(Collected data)

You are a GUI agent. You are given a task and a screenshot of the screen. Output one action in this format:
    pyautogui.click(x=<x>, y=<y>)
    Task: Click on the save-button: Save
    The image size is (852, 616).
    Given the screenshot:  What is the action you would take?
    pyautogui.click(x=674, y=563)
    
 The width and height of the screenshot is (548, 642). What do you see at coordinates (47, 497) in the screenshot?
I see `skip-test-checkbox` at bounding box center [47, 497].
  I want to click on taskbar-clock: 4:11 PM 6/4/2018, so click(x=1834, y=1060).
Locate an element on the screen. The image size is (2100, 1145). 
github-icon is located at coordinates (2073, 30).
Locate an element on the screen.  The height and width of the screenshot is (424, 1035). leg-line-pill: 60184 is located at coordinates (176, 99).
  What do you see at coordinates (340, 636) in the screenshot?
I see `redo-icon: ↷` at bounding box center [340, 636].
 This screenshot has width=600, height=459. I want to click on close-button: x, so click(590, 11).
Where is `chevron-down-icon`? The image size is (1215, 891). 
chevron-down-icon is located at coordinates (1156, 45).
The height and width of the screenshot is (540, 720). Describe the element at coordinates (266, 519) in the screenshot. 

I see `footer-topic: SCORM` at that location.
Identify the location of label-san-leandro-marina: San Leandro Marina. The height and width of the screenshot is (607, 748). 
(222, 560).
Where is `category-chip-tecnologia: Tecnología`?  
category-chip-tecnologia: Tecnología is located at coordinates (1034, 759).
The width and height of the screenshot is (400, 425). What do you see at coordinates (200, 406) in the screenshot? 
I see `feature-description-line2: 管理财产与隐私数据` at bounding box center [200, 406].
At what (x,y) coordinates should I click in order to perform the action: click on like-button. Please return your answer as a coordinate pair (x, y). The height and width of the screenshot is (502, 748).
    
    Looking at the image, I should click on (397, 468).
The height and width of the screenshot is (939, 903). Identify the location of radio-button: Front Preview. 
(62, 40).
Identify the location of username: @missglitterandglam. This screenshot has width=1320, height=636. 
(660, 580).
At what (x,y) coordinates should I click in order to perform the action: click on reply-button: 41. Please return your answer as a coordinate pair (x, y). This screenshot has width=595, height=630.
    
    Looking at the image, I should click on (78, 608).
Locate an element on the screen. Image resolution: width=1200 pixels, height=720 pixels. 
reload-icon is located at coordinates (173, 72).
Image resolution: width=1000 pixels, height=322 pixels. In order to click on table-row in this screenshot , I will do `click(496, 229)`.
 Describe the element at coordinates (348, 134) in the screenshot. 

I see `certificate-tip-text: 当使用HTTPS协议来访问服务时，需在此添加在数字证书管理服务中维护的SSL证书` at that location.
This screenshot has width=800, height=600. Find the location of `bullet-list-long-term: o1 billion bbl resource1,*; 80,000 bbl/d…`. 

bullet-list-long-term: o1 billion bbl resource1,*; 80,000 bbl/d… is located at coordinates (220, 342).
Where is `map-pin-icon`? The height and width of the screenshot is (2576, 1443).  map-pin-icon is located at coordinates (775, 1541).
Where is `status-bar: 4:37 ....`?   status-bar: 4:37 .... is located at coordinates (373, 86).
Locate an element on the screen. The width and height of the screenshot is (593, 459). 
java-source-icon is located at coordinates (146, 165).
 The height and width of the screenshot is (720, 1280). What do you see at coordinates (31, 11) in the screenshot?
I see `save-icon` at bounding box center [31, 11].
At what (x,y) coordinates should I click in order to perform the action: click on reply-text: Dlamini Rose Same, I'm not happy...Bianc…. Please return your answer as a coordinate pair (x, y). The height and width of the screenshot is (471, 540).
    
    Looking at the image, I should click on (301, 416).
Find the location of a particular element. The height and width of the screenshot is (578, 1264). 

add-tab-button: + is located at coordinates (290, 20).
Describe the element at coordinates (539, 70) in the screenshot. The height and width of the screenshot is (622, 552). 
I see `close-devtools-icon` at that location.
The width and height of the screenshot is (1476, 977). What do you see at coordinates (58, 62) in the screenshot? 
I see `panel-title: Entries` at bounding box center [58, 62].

Prompt |
Render every line of the collected data above as a numbered list, omitting blank lines.

Your response |
1. You are a GUI agent. You are given a task and a screenshot of the screen. Output one action in this format:
2.     pyautogui.click(x=<x>, y=<y>)
3.     Task: Click on the save-button: Save
4.     The image size is (852, 616).
5.     Given the screenshot:  What is the action you would take?
6.     pyautogui.click(x=674, y=563)
7.  The width and height of the screenshot is (548, 642). What do you see at coordinates (47, 497) in the screenshot?
8. I see `skip-test-checkbox` at bounding box center [47, 497].
9.   I want to click on taskbar-clock: 4:11 PM 6/4/2018, so click(x=1834, y=1060).
10. Locate an element on the screen. The image size is (2100, 1145). 
11. github-icon is located at coordinates (2073, 30).
12. Locate an element on the screen.  The height and width of the screenshot is (424, 1035). leg-line-pill: 60184 is located at coordinates (176, 99).
13.   What do you see at coordinates (340, 636) in the screenshot?
14. I see `redo-icon: ↷` at bounding box center [340, 636].
15.  This screenshot has width=600, height=459. I want to click on close-button: x, so click(590, 11).
16. Where is `chevron-down-icon`? The image size is (1215, 891). 
17. chevron-down-icon is located at coordinates (1156, 45).
18. The height and width of the screenshot is (540, 720). Describe the element at coordinates (266, 519) in the screenshot. 
19. I see `footer-topic: SCORM` at that location.
20. Identify the location of label-san-leandro-marina: San Leandro Marina. The height and width of the screenshot is (607, 748). 
21. (222, 560).
22. Where is `category-chip-tecnologia: Tecnología`?  
23. category-chip-tecnologia: Tecnología is located at coordinates (1034, 759).
24. The width and height of the screenshot is (400, 425). What do you see at coordinates (200, 406) in the screenshot? 
25. I see `feature-description-line2: 管理财产与隐私数据` at bounding box center [200, 406].
26. At what (x,y) coordinates should I click in order to perform the action: click on like-button. Please return your answer as a coordinate pair (x, y). The height and width of the screenshot is (502, 748).
27.     Looking at the image, I should click on (397, 468).
28. The height and width of the screenshot is (939, 903). Identify the location of radio-button: Front Preview. 
29. (62, 40).
30. Identify the location of username: @missglitterandglam. This screenshot has width=1320, height=636. 
31. (660, 580).
32. At what (x,y) coordinates should I click in order to perform the action: click on reply-button: 41. Please return your answer as a coordinate pair (x, y). This screenshot has width=595, height=630.
33.     Looking at the image, I should click on (78, 608).
34. Locate an element on the screen. Image resolution: width=1200 pixels, height=720 pixels. 
35. reload-icon is located at coordinates (173, 72).
36. Image resolution: width=1000 pixels, height=322 pixels. In order to click on table-row in this screenshot , I will do `click(496, 229)`.
37.  Describe the element at coordinates (348, 134) in the screenshot. 
38. I see `certificate-tip-text: 当使用HTTPS协议来访问服务时，需在此添加在数字证书管理服务中维护的SSL证书` at that location.
39. This screenshot has width=800, height=600. Find the location of `bullet-list-long-term: o1 billion bbl resource1,*; 80,000 bbl/d…`. 
40. bullet-list-long-term: o1 billion bbl resource1,*; 80,000 bbl/d… is located at coordinates (220, 342).
41. Where is `map-pin-icon`? The height and width of the screenshot is (2576, 1443).  map-pin-icon is located at coordinates (775, 1541).
42. Where is `status-bar: 4:37 ....`?   status-bar: 4:37 .... is located at coordinates (373, 86).
43. Locate an element on the screen. The width and height of the screenshot is (593, 459). 
44. java-source-icon is located at coordinates (146, 165).
45.  The height and width of the screenshot is (720, 1280). What do you see at coordinates (31, 11) in the screenshot?
46. I see `save-icon` at bounding box center [31, 11].
47. At what (x,y) coordinates should I click in order to perform the action: click on reply-text: Dlamini Rose Same, I'm not happy...Bianc…. Please return your answer as a coordinate pair (x, y). The height and width of the screenshot is (471, 540).
48.     Looking at the image, I should click on (301, 416).
49. Find the location of a particular element. The height and width of the screenshot is (578, 1264). 
50. add-tab-button: + is located at coordinates (290, 20).
51. Describe the element at coordinates (539, 70) in the screenshot. The height and width of the screenshot is (622, 552). 
52. I see `close-devtools-icon` at that location.
53. The width and height of the screenshot is (1476, 977). What do you see at coordinates (58, 62) in the screenshot? 
54. I see `panel-title: Entries` at bounding box center [58, 62].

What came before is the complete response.